> [Task input]:
------------------------------------------------------------------------
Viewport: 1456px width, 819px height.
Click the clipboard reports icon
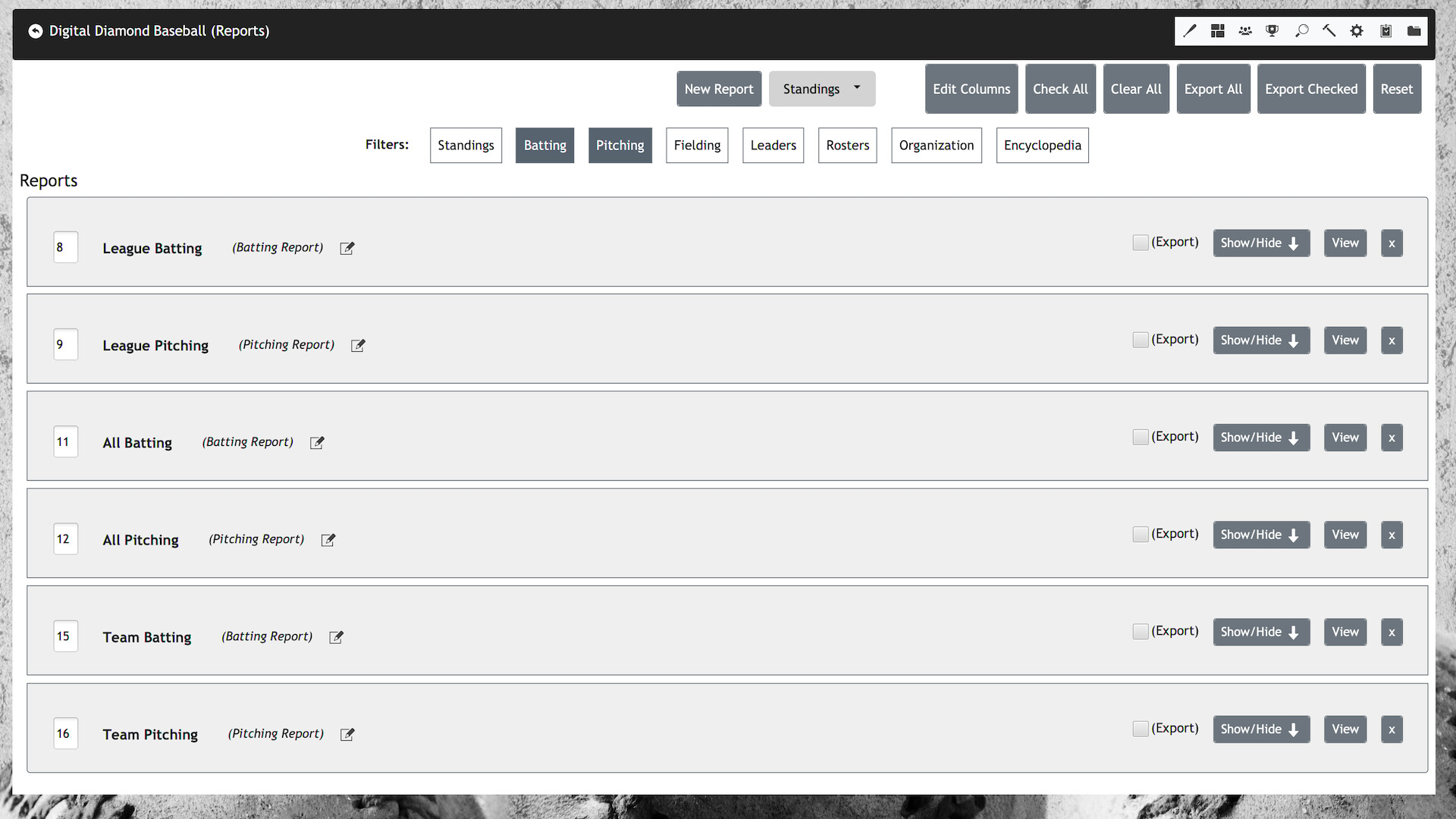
------------------------------------------------------------------------
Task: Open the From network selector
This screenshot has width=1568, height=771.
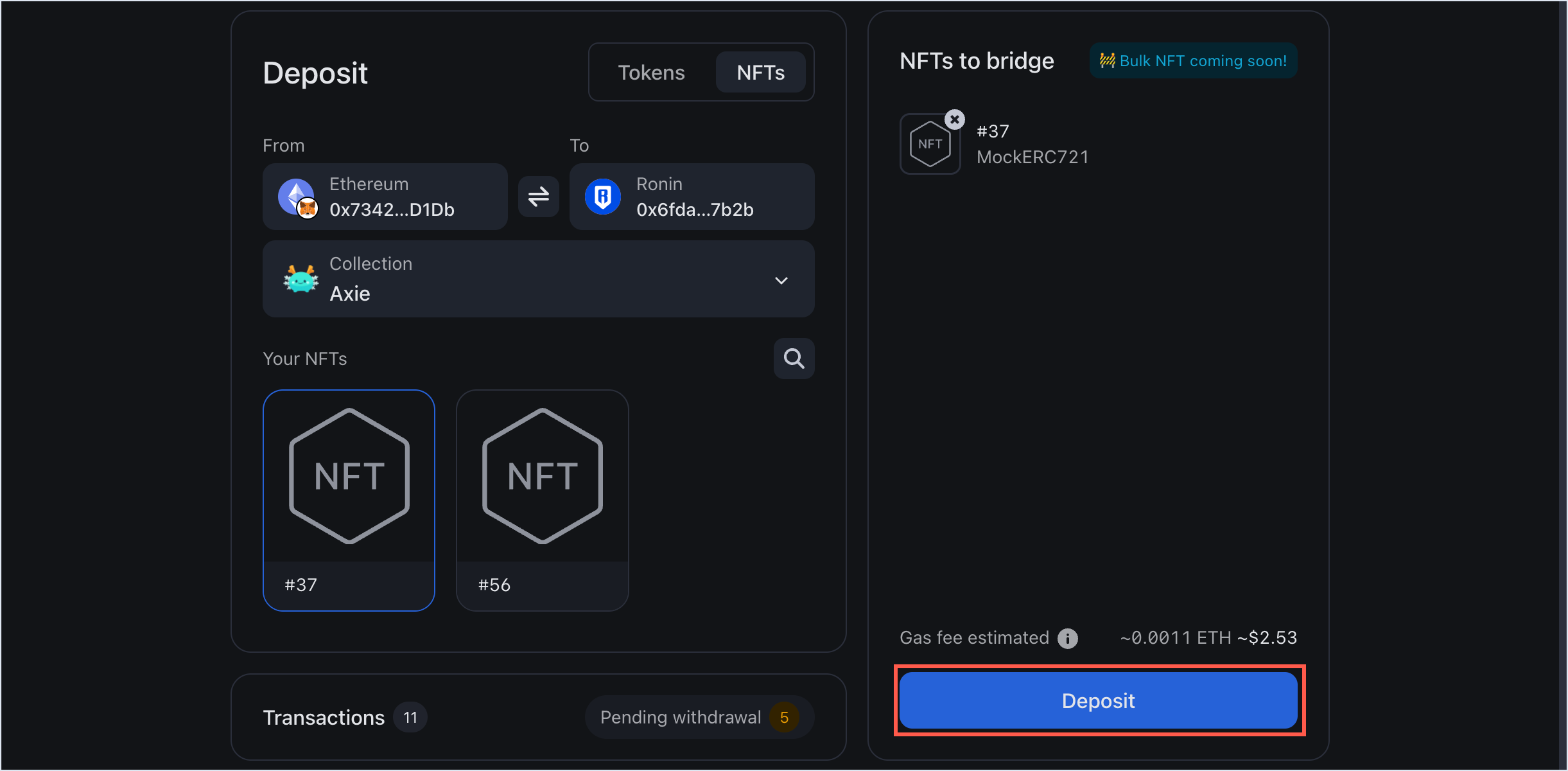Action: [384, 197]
------------------------------------------------------------------------
> [Work order]:
Here the output must be the lines above from the line with "Viewport: 1456px width, 819px height." to the line with "Click the clipboard reports icon", both included, duplicated word for word and nothing else.

> [Result of the exercise]:
Viewport: 1456px width, 819px height.
Click the clipboard reports icon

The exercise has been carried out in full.